Document extract >>
Decaying wood offers a home for many endangered species

Wood in various stages of decomposition is the lifeblood of many forest-dwelling species. New forestry guidelines have lead to an increase in the amount of decaying wood.

Species, which are dependent on dead wood, include a large number of fungi, in particular polypores (bracket fungi) as well as lichens, mosses and insects. Some rare and threatened beetle species use decaying wood for nourishment or as a habitat. Woodpeckers and tits hollow a nest cavity into trees, usually into snags that have died standing. Species such as Tengmalm’s owl, the common goldeneye and the flying squirrel as well as the redstart and the pied flycatcher also nest in hollows that have been excavated by woodpeckers.

Revised forestry guidelines are already visible in forests

The biodiversity of the forest environment began to be taken into better consideration in forest management during the 1990s. Before this, dead trees would be carefully removed in conjunction with forestry measures because they were thought to spread disease and pests. This is not so, however, especially in the case of broadleaved trees. Decaying sallows and aspens are valuable maintainers of biodiversity. On the other hand, recently logged coniferous trees attract bark beetles, which can cause damage in the surrounding woodlands. An individual wind-felled tree or even several such trees are not of great significance in this respect.

Dead trees retained

Retention trees that are left in the logging sites of today will eventually die and fall, creating decaying wood long into the future. The decomposition process can be speeded up by cutting the tree at a height of a few metres. Research indicates that such man-made snags form a suitable habitat for several threatened beetle species.

Goal of the exercise >>
According to the text on decaying wood, when did forest management begin to take the biodiversity of the forest environment into better consideration?

Given data >>
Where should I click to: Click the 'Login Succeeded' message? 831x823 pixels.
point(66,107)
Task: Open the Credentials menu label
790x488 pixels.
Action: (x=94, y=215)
--
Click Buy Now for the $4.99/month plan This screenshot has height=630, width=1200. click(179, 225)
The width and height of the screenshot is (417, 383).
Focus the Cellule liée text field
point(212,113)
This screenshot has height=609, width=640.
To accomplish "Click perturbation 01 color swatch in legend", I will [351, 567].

Answer for the task >>
During the 1990s.